America’s Biggest Banks Are Building Their Own Digital Dollar to Compete With Crypto
The largest U.S. banks, led by JPMorgan Chase and Citigroup, are planning a shared system for tokenized deposits as the traditional banking industry’s coordinated answer to cryptocurrency, according to people familiar with the discussions in a plan reported Thursday, June 4. The effort would move banks beyond their separate, in-house projects toward common infrastructure for moving digital dollars.
A tokenized deposit is, in plain terms, a digital token that represents real money sitting in a bank account. It is a claim on deposits held at a regulated bank, moved across blockchain-style rails that allow payments to settle in seconds at any hour. That makes it different from a stablecoin, which is a token pegged to the dollar and often issued outside the banking system.
The distinction matters to banks.
A tokenized deposit keeps the money on their books, where they can still lend against it, while a stablecoin does not.
That is the core reason the banks are acting.
Stablecoins issued by crypto-native firms have grown into a large pool of dollars parked outside the banking system. Tether and Circle, the two biggest issuers, together controlled more than $310 billion in stablecoins as of early 2026.

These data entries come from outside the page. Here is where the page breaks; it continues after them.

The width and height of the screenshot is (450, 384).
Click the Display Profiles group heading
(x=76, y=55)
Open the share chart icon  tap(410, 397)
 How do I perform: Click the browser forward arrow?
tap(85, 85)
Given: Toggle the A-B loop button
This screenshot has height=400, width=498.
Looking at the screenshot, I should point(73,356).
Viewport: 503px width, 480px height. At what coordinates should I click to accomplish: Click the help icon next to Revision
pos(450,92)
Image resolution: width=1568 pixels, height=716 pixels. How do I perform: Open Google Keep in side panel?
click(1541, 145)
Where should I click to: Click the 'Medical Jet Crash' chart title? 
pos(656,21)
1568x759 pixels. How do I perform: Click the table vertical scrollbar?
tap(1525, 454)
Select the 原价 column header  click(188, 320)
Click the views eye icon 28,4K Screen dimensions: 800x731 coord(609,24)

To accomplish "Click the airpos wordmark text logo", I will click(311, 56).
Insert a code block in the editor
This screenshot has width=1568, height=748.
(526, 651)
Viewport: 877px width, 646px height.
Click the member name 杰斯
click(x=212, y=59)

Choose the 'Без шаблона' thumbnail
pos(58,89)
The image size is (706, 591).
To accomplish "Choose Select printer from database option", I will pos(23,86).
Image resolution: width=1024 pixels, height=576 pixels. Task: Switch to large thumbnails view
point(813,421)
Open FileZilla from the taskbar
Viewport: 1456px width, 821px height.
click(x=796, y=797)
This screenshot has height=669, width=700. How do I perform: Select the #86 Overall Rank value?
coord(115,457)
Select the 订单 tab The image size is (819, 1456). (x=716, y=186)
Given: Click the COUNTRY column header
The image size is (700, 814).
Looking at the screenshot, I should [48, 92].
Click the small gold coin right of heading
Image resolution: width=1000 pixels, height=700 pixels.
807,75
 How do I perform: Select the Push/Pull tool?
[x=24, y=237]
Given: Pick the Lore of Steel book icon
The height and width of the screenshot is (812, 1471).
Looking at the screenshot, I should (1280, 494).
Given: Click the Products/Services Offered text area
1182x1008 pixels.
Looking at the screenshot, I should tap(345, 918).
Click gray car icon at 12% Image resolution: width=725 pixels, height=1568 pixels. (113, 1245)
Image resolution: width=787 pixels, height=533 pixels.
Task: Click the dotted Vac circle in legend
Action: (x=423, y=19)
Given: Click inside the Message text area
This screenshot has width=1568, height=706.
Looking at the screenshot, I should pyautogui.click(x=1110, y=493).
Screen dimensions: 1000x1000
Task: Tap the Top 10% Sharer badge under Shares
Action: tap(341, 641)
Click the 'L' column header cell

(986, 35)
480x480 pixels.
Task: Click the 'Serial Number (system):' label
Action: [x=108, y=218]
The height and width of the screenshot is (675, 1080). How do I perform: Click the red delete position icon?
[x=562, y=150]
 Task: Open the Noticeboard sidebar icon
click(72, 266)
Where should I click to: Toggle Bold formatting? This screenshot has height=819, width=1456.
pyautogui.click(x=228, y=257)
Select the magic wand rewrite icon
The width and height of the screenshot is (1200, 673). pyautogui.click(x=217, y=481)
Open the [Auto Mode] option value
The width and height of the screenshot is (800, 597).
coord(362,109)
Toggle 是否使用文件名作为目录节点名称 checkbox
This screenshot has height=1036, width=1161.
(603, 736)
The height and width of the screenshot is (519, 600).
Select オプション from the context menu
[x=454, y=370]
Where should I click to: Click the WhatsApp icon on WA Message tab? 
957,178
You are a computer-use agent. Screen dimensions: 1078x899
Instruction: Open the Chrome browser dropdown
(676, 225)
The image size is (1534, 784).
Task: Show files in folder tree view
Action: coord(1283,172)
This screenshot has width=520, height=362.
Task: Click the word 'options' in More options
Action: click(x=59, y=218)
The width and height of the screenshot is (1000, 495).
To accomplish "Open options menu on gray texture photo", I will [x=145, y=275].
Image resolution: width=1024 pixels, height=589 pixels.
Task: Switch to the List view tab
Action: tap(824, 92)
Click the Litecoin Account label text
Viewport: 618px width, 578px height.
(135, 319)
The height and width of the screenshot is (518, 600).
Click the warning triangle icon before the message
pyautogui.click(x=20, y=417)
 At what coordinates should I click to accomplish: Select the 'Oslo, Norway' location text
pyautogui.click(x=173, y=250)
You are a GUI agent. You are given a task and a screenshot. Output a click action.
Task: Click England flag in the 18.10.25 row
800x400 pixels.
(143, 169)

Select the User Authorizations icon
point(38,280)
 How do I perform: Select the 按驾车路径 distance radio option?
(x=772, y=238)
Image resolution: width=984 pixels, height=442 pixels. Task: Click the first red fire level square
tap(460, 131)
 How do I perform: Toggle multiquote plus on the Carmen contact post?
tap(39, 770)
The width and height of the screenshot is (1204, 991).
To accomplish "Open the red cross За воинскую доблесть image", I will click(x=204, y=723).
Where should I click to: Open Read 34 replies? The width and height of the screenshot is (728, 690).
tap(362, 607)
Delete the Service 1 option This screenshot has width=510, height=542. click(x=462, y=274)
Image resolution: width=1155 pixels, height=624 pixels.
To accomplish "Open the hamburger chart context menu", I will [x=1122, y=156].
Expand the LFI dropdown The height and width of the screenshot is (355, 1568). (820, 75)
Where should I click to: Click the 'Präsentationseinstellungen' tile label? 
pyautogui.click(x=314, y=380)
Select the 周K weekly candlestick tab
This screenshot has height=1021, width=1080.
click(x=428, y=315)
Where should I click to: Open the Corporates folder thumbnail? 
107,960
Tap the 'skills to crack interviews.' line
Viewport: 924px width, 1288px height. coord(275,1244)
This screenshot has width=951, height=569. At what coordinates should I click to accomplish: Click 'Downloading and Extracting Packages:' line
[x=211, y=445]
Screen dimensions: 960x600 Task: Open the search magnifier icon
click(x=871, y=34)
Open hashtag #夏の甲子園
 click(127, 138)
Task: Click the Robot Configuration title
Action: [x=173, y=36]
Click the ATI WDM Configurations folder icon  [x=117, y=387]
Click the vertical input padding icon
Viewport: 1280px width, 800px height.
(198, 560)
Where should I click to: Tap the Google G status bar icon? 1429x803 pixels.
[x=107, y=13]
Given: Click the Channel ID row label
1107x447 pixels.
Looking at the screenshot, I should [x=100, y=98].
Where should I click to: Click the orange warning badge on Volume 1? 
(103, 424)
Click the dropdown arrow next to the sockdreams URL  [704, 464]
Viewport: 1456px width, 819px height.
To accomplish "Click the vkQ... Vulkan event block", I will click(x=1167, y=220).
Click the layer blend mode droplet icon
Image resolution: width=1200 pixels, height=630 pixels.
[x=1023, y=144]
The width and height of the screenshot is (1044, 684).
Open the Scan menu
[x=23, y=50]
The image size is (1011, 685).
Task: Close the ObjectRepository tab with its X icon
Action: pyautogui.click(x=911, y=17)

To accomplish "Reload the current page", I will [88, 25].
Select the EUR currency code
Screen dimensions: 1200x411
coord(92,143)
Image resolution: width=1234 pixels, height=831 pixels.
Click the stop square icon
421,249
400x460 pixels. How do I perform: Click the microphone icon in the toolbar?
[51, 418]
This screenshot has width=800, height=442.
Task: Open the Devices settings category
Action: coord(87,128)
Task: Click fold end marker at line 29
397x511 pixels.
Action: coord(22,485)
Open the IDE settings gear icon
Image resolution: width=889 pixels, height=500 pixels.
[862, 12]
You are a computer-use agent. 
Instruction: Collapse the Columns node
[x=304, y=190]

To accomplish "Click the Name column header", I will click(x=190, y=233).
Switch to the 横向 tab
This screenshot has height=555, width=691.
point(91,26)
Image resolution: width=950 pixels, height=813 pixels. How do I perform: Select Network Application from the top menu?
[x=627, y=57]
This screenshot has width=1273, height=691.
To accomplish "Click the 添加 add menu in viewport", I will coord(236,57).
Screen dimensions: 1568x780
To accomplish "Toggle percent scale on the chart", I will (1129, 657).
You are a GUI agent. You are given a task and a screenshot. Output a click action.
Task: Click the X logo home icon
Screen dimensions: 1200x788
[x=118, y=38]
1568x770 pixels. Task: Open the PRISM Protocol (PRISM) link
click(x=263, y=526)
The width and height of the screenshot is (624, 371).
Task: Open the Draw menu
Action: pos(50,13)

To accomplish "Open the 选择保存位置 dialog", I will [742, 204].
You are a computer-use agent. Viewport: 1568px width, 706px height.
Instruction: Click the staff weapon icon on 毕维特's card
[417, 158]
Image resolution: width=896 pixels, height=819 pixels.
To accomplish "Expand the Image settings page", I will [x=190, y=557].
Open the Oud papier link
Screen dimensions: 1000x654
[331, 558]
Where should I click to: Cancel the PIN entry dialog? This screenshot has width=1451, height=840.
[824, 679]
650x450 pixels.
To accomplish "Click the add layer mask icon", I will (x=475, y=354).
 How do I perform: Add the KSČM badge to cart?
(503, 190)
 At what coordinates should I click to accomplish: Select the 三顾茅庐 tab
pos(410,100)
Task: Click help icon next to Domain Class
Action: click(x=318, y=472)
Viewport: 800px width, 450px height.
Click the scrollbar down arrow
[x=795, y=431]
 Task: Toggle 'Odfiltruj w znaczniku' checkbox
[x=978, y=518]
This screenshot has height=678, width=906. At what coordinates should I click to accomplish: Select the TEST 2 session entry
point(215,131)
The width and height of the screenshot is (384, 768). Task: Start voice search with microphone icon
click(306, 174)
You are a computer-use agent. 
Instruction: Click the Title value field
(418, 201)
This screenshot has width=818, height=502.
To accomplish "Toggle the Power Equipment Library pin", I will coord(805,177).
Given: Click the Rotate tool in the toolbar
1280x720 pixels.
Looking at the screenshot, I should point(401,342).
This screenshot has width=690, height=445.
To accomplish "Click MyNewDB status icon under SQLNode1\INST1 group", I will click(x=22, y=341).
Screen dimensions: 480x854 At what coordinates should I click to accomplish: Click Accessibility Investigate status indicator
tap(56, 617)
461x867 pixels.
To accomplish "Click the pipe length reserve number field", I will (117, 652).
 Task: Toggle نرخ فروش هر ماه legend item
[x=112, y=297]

Every dollar held in their tokens, USDT and USDC, is a dollar not held as a bank deposit—money banks earn nothing on and cannot use to make loans.
Left unchecked, that shift threatens the deposit and payments businesses that are central to how banks make money.
The pieces of a joint system already exist inside the biggest banks.
JPMorgan Chase launched a deposit token called JPMD in June 2025 on Coinbase’s public blockchain, known as Base, through its blockchain division Kinexys.
Naveen Mallela, the division’s global co-head, has said the token lets institutional clients send and receive money in seconds, around the clock, bypassing the delays of traditional banking.
The bank expanded the token to public blockchains later in 2025.
Citigroup runs its own service, Citi Token Services, which offers tokenized deposits for corporate treasury and trade-finance clients with near real-time settlement.
The new plan builds on talks that began in 2025, when JPMorgan Chase, Bank of America, Citigroup, and Wells Fargo explored issuing a joint stablecoin.
Those discussions ran through two jointly owned bank ventures: Early Warning Services, which operates the Zelle payment network and the Paze wallet, and The Clearing House, which runs a real-time payments network used by major banks.
A shared tokenized-deposit system would use similar shared rails while keeping the money as bank deposits rather than a separate stablecoin.
The logic mirrors how banks already cooperate.
Just as rival banks share the Zelle network for person-to-person transfers while keeping their own apps and brands, a shared tokenized-deposit system would let them agree on common plumbing to ensure the tokens work across institutions.
That interoperability is the point.
A token that only works inside one bank’s network is far less useful than one that can move seamlessly between banks for faster domestic payments, cross-border transfers, and around-the-clock settlement.
For JPMorgan, the approach reflects a strategy of competing and cooperating at once.
The bank has its own deposit token to keep a first-mover edge while joining an industry group to ensure it has a seat at the table if the market settles on a shared standard.
Other banks are hedging too.
Wells Fargo has filed a trademark for a branded digital dollar, suggesting it may want both a proprietary product and access to shared infrastructure.
The timing is tied to policy.
A federal framework for digital dollars, advanced under the GENIUS Act, has given banks more legal clarity to issue tokens, and the current administration has been broadly supportive of digital finance.
Clearer rules tend to favor regulated, compliant issuers, which is the position banks want to occupy.
There are reasons for caution.
The discussions remain at an early stage and could change.
Profitability is not guaranteed. Analysts have warned that the rich margins crypto-native issuers like Tether currently earn may not be sustainable as competition grows and regulation tightens.
The banks are still weighing how much demand a shared token would actually draw.
For now, the systems are aimed mainly at institutional and corporate clients rather than everyday consumers, used for moving large sums and settling trades.
But the broader direction is clear: the country’s biggest banks are moving to build their own version of the technology that crypto firms pioneered—and to do it together—so that the digital dollars of the future remain bank deposits rather than something issued outside their walls.